Bug Report: Telegram Bot Auto-Reconnect Failure

# Bug Report: Telegram Bot Auto-Reconnect Failure

**Severity:** Medium

**Component:** `src/channels/telegram-client.ts`

**Status:** Open

---

## 1. Summary

The Telegram client in TinyClaw does not automatically reconnect after connection failures. When the Telegram Bot API connection drops (due to network issues, server resets, or timeouts), the polling mechanism stops silently without any reconnection attempt. This causes messages to queue indefinitely until a manual restart of the TinyClaw daemon.

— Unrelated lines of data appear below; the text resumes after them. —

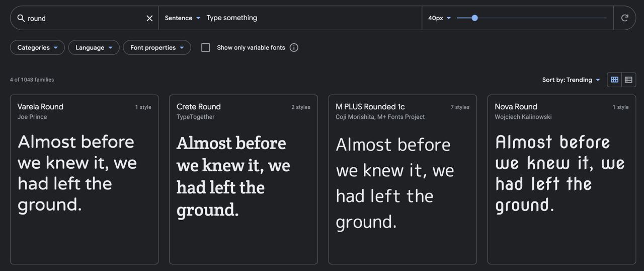Enable Show only variable fonts checkbox
Screen dimensions: 644x271
[x=206, y=47]
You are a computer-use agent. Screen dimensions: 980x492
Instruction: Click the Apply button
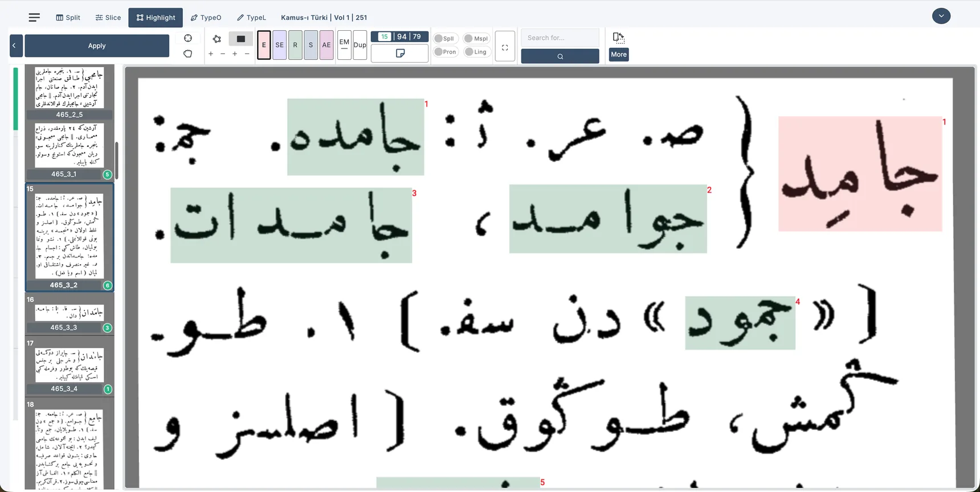[97, 46]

This issue is particularly problematic on Fly.io Sprites where the VM may auto-stop after inactivity, and when it wakes up, Telegram polling fails to connect properly.

---

## 2. Environment Details

| Field | Value |
|-------|-------|
| **Platform** | Fly.io Sprites (Ubuntu 22.04) |
| **TinyClaw Version** | 0.0.5 |
| **Node.js Version** | v18+ |
| **Telegram Bot Library** | `node-telegram-bot-api` |
| **Deployment Mode** | tmux daemon |
| **Bot Username** | `@another_mav_test_bot` |

### Relevant Log Files
- `/home/sprite/.tinyclaw/logs/telegram.log`
- `/home/sprite/.tinyclaw/logs/queue.log`
- `/home/sprite/.tinyclaw/logs/daemon.log`

---

## 3. Steps to Reproduce

### Scenario A: Sprite Auto-Stop (Idle Timeout)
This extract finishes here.